Clinical hematology and Bone marrow transplant Unit, Civil Service Hospital, Kathmandu, Nepal.
Department of Pathology, Civil Service Hospital, Kathmandu, Nepal.
J Nepal Health Res Counc. 2023 Mar 10;20(3):794-796. doi: 10.33314/jnhrc.v20i3.4315.
Diagnosis of hemophagocytic lymphohistiocytosis is a challenge in Nepal because of limited resources and the high prevalence of tropical febrile illness mimicking hemophagocytic lymphohistiocytosis. We retrospectively reviewed medical records of 21 patients who were diagnosed with hemophagocytic lymphohistiocytosis from 2010 to 2015 at a single center in Nepal. Two patients had a mutation in their perforin gene and underwent successful haploidentical stem cell transplantation. Marrow hemophagocytosis was found only in 57% of the patients. Five patients had hematological malignancy and were treated with disease-specific chemotherapy. Seven patients developed hemophagocytic lymphohistiocytosis secondary to an infection, including visceral leishmaniasis, scrub typhus, and Epstein Barr virus. EBV-associated hemophagocytic lymphohistiocytosis was refractory to hemophagocytic lymphohistiocytosis 94 protocol, including the addition of rituximab. Malignancy and infection-associated hemophagocytic lymphohistiocytosis was more common. The most common clinical presentations included fever, splenomegaly, hyponatremia, liver function derangement, hyperfibrinogenemia, hyperferritinemia, and cytopenia. With a mortality of 29% in our study cohort, hemophagocytic lymphohistiocytosis should be considered a lethal disease, and clinicians should maintain a high index of suspicion to diagnose this disease. Keywords: Hemophagocytic lymphohistiocytosis; infection; malignancy.

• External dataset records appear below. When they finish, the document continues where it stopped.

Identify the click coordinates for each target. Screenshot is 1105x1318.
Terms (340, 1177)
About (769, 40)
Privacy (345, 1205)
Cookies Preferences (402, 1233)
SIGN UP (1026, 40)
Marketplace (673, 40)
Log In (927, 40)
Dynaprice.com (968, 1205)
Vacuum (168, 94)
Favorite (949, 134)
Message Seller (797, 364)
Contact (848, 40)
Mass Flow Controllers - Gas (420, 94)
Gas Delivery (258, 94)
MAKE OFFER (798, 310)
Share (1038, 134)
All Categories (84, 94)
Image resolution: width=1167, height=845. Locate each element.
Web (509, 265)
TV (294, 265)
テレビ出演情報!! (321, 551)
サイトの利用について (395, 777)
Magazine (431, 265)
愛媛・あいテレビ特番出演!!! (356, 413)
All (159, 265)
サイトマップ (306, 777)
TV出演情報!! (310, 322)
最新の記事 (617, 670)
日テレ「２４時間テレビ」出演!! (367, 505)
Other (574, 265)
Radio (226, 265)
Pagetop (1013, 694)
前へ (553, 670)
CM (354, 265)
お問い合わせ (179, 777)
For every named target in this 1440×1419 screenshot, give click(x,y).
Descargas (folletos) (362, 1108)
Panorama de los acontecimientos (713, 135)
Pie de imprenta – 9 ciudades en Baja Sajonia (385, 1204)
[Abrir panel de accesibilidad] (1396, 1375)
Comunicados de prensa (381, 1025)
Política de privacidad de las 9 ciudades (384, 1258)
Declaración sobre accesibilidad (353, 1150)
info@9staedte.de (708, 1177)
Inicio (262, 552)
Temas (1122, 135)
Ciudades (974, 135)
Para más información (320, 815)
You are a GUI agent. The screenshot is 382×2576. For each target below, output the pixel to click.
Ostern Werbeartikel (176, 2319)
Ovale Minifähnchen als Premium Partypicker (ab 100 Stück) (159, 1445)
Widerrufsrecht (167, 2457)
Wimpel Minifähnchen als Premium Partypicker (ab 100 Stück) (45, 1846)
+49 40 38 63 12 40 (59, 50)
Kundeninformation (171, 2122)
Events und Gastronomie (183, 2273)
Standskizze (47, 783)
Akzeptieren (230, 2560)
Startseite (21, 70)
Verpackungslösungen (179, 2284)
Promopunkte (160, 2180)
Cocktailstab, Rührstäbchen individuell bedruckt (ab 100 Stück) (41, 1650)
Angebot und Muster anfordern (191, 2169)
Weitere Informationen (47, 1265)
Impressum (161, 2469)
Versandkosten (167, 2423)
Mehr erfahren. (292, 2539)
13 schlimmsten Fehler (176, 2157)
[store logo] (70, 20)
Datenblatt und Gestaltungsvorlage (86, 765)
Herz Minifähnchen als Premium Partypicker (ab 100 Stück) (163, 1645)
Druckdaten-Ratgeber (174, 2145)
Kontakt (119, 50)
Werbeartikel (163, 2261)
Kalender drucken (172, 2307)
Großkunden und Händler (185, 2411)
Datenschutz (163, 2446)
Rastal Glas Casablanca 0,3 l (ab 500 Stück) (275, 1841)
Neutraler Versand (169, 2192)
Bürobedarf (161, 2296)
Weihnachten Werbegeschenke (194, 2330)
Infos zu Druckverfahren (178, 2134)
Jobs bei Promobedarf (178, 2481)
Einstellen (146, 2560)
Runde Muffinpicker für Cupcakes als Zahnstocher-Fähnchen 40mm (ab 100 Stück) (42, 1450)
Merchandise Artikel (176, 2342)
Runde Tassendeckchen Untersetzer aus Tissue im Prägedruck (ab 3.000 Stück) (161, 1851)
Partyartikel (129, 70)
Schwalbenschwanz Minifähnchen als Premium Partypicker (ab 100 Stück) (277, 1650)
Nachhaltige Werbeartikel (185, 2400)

在尼泊尔,由于资源有限且热带发热性疾病高度类似于噬血细胞性淋巴组织细胞增生症,因此噬血细胞性淋巴组织细胞增生症的诊断具有挑战性。我们回顾性地分析了 2010 年至 2015 年在尼泊尔的一个单一中心被诊断为噬血细胞性淋巴组织细胞增生症的 21 例患者的病历。有 2 例患者的穿孔素基因突变,并接受了成功的单倍体造血干细胞移植。仅在 57%的患者中发现骨髓噬血细胞。有 5 例患者患有血液系统恶性肿瘤,并接受了针对特定疾病的化疗。有 7 例患者继发于感染(包括内脏利什曼病、恙虫病和 EBV 病毒)而发生噬血细胞性淋巴组织细胞增生症。EBV 相关的噬血细胞性淋巴组织细胞增生症对噬血细胞性淋巴组织细胞增生症 94 方案无反应,包括添加利妥昔单抗。恶性肿瘤和感染相关的噬血细胞性淋巴组织细胞增生症更为常见。最常见的临床表现包括发热、脾肿大、低钠血症、肝功能异常、纤维蛋白原血症、高铁蛋白血症和血细胞减少症。在我们的研究队列中,死亡率为 29%,噬血细胞性淋巴组织细胞增生症应被视为一种致命疾病,临床医生应保持高度怀疑以诊断该疾病。关键词:噬血细胞性淋巴组织细胞增生症;感染;恶性肿瘤。